And that is not enough.
Then how will I sleep or write of herons?
Tides, torn in an angry sea’s claw. Stilled
flesh whitening
where the wild orchid rises and withers,
her tiny many mouths along a single stalk—
a chorus — all its stilled children
call for any god to reach them.
Breaths stopped — no murmurs left —
and that is not enough.
~
When I see you, my breath tears
there between your bodies.
If I say
what I know of plenty and of empty,
how will I sleep, or dream of herons?
Leaps cut down
curled— used— on the bright,
of road blood stilled in its breeze.
Be
safe this day,
friends, don’t curl
and don’t be killed
not this day, not after. There will be
cold wakings when your fist will haunt all
sleep. When the dun silence will leave.
I mean to see you
if ever I cannot stand.
This side of the new-born stream
there’s no blood yet.
But let our cry
carry.
Infant, in its clairvoyant’s caul.
Let our knowing— bleed.
How can we sleep, or write of the fallen?
I am without skin
today.
Your drum— deeper, and going deeper in.
And that is not enough.
There is a place where the wing tears.
And there is a day when the heron stands.

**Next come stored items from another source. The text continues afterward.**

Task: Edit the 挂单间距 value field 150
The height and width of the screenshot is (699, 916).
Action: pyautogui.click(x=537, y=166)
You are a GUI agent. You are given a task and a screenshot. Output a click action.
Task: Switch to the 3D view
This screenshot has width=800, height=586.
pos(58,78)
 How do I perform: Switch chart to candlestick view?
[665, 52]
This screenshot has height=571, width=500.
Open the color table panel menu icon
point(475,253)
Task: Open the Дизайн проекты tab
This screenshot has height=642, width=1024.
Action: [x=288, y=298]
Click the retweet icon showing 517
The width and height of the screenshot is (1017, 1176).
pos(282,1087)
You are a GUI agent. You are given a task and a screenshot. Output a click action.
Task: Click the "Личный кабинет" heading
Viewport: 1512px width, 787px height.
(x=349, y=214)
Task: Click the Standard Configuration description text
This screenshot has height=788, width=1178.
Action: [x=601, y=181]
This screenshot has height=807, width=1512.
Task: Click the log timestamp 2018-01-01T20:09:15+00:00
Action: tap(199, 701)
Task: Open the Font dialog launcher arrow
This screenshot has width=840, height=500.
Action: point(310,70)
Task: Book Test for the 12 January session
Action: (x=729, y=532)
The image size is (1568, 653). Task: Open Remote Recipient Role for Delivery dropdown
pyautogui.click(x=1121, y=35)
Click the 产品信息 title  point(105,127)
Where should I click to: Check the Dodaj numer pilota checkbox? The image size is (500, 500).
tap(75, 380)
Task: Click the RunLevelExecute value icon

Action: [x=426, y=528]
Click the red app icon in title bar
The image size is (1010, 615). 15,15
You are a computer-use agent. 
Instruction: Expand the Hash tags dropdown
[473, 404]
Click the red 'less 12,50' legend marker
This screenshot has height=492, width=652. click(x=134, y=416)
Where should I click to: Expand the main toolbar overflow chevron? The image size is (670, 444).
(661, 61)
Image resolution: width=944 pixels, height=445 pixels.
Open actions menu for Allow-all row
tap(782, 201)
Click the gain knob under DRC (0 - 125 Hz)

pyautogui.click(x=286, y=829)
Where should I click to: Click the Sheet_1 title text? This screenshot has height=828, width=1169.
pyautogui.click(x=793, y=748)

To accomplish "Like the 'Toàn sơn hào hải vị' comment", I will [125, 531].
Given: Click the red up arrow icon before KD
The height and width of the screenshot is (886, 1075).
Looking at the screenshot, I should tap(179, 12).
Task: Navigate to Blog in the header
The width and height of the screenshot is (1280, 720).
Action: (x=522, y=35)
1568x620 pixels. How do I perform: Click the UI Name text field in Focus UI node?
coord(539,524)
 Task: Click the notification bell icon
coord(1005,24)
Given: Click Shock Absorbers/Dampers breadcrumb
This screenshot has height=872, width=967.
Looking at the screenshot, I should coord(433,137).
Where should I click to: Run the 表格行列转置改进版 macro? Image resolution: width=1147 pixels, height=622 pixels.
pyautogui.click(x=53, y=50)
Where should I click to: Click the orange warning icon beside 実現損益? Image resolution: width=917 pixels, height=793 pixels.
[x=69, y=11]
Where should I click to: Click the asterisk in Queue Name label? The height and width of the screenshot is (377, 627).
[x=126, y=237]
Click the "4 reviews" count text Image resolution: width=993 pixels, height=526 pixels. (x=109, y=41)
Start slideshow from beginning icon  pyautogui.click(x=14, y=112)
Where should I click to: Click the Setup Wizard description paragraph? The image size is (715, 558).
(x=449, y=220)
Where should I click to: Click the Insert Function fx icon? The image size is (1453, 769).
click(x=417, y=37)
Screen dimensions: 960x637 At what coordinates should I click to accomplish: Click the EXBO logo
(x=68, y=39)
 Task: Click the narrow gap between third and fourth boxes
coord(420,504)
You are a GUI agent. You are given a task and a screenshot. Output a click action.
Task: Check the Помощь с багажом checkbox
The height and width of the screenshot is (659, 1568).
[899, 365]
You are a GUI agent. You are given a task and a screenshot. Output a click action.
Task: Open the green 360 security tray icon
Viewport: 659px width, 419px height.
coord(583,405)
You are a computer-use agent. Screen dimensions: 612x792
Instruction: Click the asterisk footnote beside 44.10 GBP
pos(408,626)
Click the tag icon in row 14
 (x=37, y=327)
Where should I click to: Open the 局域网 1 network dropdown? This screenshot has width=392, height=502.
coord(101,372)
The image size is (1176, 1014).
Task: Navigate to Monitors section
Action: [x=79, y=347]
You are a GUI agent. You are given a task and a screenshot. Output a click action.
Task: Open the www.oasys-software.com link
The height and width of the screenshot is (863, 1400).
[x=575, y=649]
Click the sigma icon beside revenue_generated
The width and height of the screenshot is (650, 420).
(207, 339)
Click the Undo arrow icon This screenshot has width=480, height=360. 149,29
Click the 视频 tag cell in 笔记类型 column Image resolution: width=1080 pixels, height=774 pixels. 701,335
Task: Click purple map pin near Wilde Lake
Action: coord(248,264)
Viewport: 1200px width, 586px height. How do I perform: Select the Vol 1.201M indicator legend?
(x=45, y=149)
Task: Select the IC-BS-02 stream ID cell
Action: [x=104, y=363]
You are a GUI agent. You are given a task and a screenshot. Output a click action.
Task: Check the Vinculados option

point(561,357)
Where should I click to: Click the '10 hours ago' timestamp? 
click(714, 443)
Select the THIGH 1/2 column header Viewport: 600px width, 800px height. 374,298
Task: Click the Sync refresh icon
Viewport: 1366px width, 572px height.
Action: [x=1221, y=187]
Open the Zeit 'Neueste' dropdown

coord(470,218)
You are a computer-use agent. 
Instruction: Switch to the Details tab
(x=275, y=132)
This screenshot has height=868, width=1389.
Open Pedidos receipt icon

And there is a river for revolution
—the hardest love, coming in.
Bring me to the river where lives begin, where
our nakedness needs no skin, bring me to
where it begins and begins. Nameless. And coming in.
At the end of the beginnings, we dress in long light—
a hybrid body of stars— River, where the parched
heart drinks her fill,
hill where the unborn
climb.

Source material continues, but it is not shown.